Elixent’s Placement Problem
Write a program (in C or C++) that places an arbitrary netlist represented as a directed graph G = (V, E) with vertices V and edges E over a 1D array of N processors:
p_1 p_2 p_3 ... p_N
Each vertex should be placed on a single processor and no processor can hold more than one vertex (you can assume there are as many processors as you need). For example vertex v_1 might be placed on processor p_1 and v_2 on p_4:
-----------
v_1 v_2
p_1 p_2 p_3 p_4 ... p_N
If there were an edge between v_1 and v_2, then it would automatically be routed along the 'shortest' path between the respective processors (as shown). The distance of this edge is 4-1 = 3. The cost of an overall placement is simply the sum of all edge distances. Placements with lower cost as these are 'better', but the computational complexity of your placement algorithm also matters (you might need to place very large netlists).
The graph should be read in from standard input in the form
10
1,3 2,4 4,5 ...
In the first line '10' gives the number of vertices, the second line defines which pairs of vertices are connected by edges (the first vertex is numbered 1).
The program should output the placement cost and results on standard output, giving the vertex allocated to each processor in turn, or - if a processor is empty. For example:
21
2 4 - 3 1 ...
would mean the placement cost was 21 and vertex 2 was allocated to p_1, 4 to p_2, p_3 was empty, 3 to p_4 etc.

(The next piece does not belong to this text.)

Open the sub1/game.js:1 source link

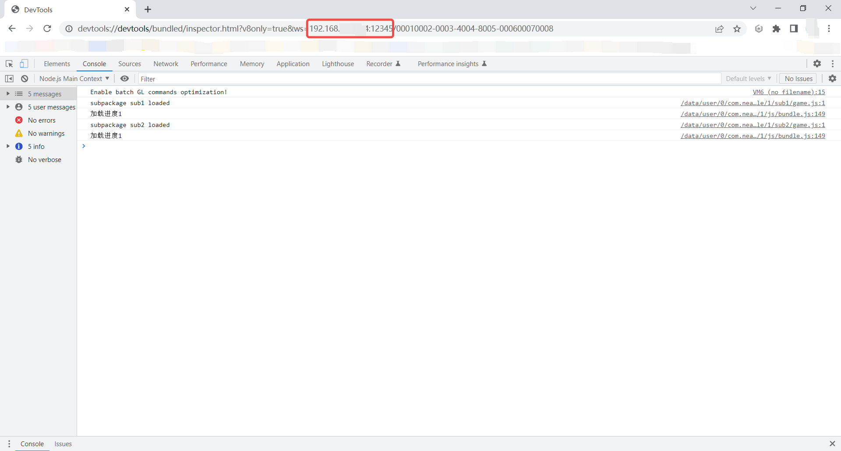point(753,103)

You might optionally want to consider a more complex problem with a non-linear notion of cost that accounts for congestion in the case when there are multiple overlapping edges. For example, the cost function could be redefined as the sum of the squares of the number of edges spanning each pair of neighbouring processors. In this case the following configuration of edges:
--- ---
p_1 p_2 p_3 p_4 p_5 .... p_N
would have cost:
1 edge spanning p_1 to p_2
2^2 edges spanning p_2 to p_3
1 edge spanning p_3 to p_4
1 edge spanning P_4 to p_5
---
7
Again, lower cost is better, but computational complexity also matters.